- EXERCISE -
Reproduce word for word the part of the passage on the weapon's particle emitters that begins at the words "Within the DATA" and stops after "the ship's motion.".

- SOURCE EXTRACT -
Within the DATA block of the weapon, we find two particle emitters. One thing that's immediately apparent is that they don't have names set on the EMIT line. This is because nothing else refers to these emitters by name. Rather, the reference location determines when these particle effects are used.

The first emitter is the muzzle flash. The animation frame is the familiar fiery globe. Twenty of these are emitted straight ahead at 40m/s velocity with +/-40m/s randomness. This gives us a nice elongated but irregular glob of fire that spews out of the gun barrel. Note the "relative" flag that means the muzzle flash particles are affected by the ship's motion.

(Data items)
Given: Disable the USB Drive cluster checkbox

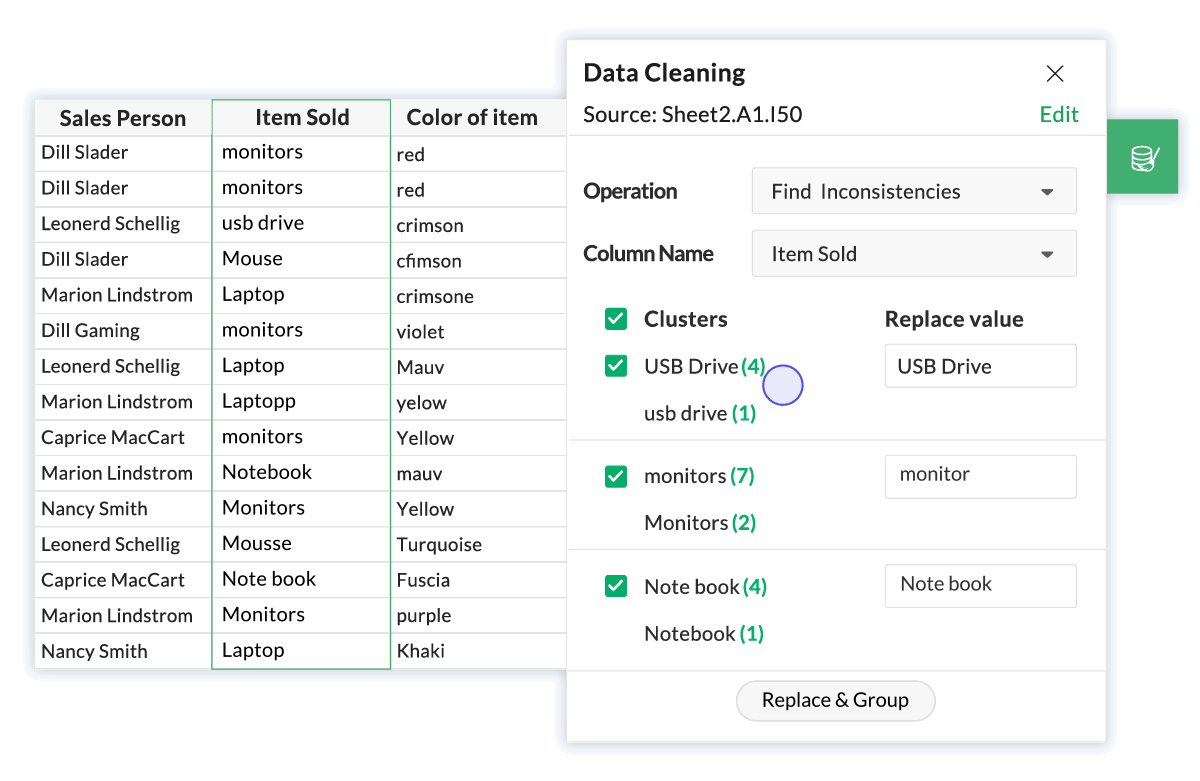Looking at the screenshot, I should click(615, 366).
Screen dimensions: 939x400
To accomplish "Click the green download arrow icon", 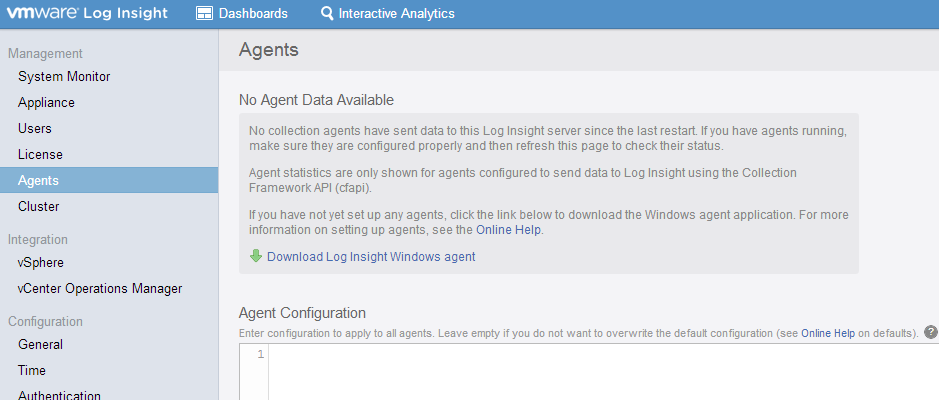I will point(256,256).
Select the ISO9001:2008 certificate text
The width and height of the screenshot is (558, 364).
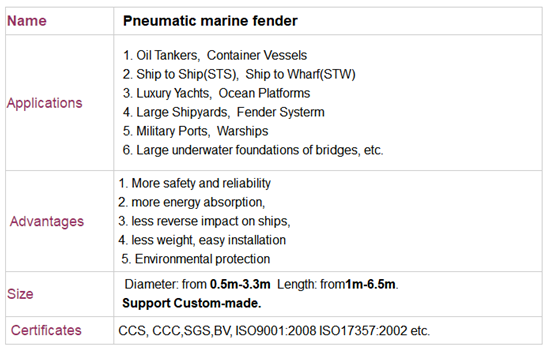click(276, 331)
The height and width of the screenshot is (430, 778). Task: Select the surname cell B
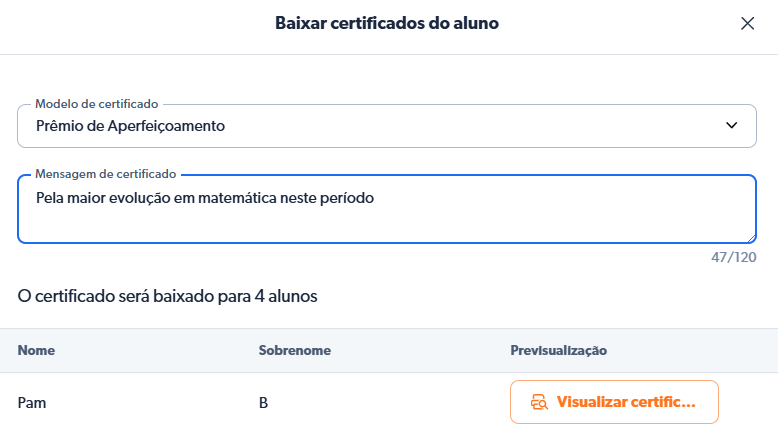[263, 403]
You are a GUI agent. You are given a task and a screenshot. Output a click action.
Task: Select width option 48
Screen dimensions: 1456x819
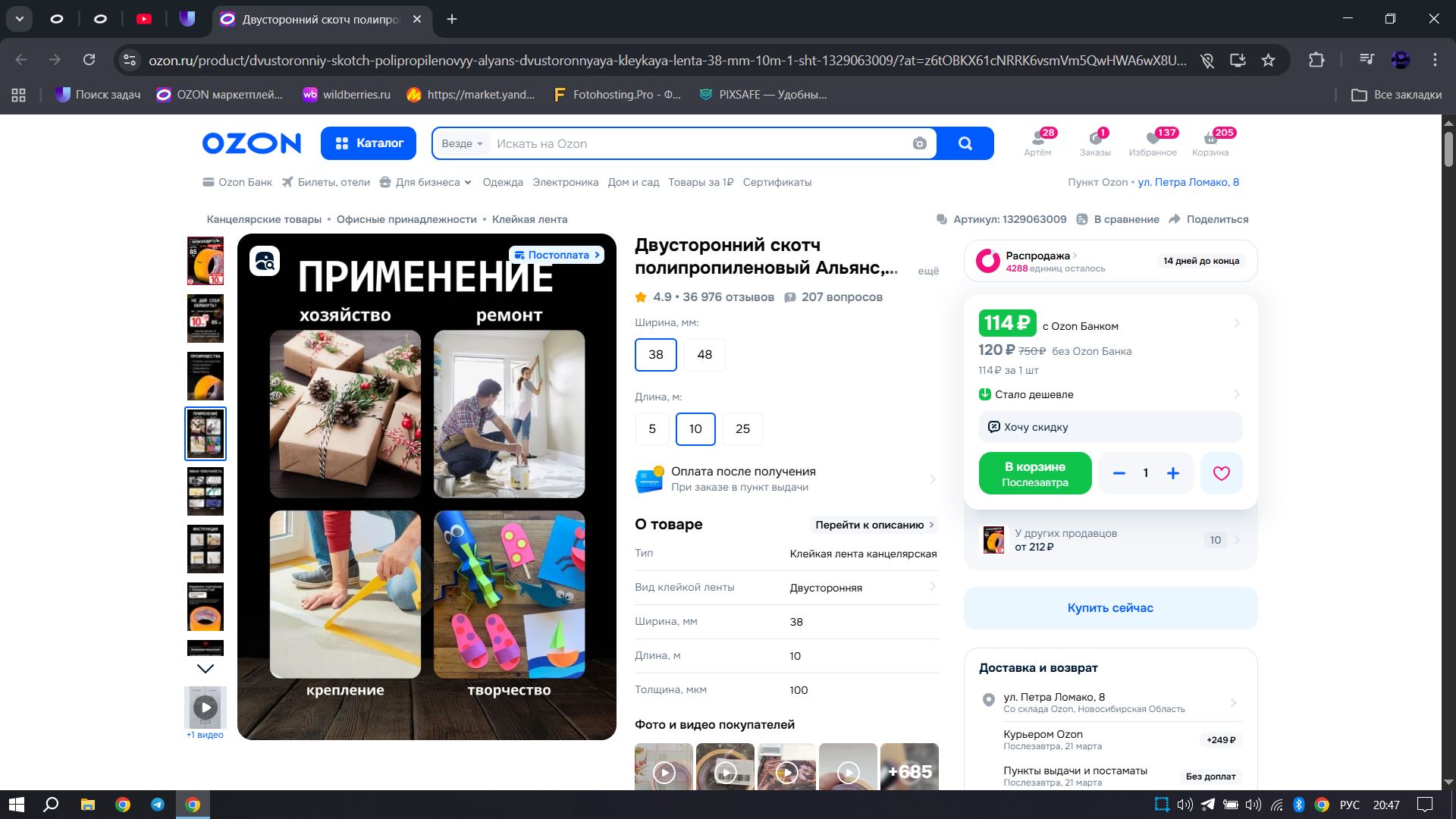[x=704, y=354]
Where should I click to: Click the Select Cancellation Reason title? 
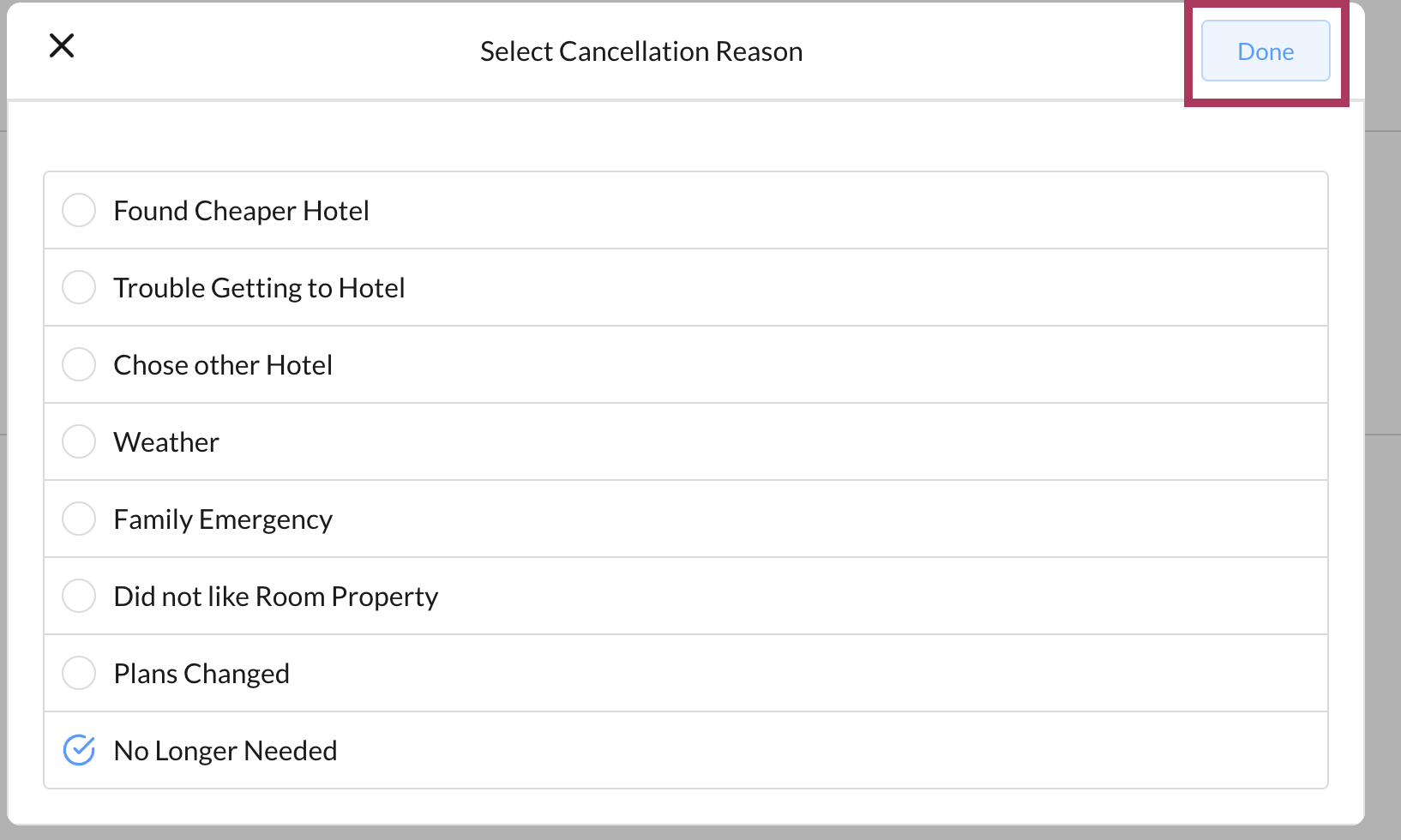pyautogui.click(x=640, y=51)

- WRITTEN SOLUTION -
Within the DATA block of the weapon, we find two particle emitters. One thing that's immediately apparent is that they don't have names set on the EMIT line. This is because nothing else refers to these emitters by name. Rather, the reference location determines when these particle effects are used.

The first emitter is the muzzle flash. The animation frame is the familiar fiery globe. Twenty of these are emitted straight ahead at 40m/s velocity with +/-40m/s randomness. This gives us a nice elongated but irregular glob of fire that spews out of the gun barrel. Note the "relative" flag that means the muzzle flash particles are affected by the ship's motion.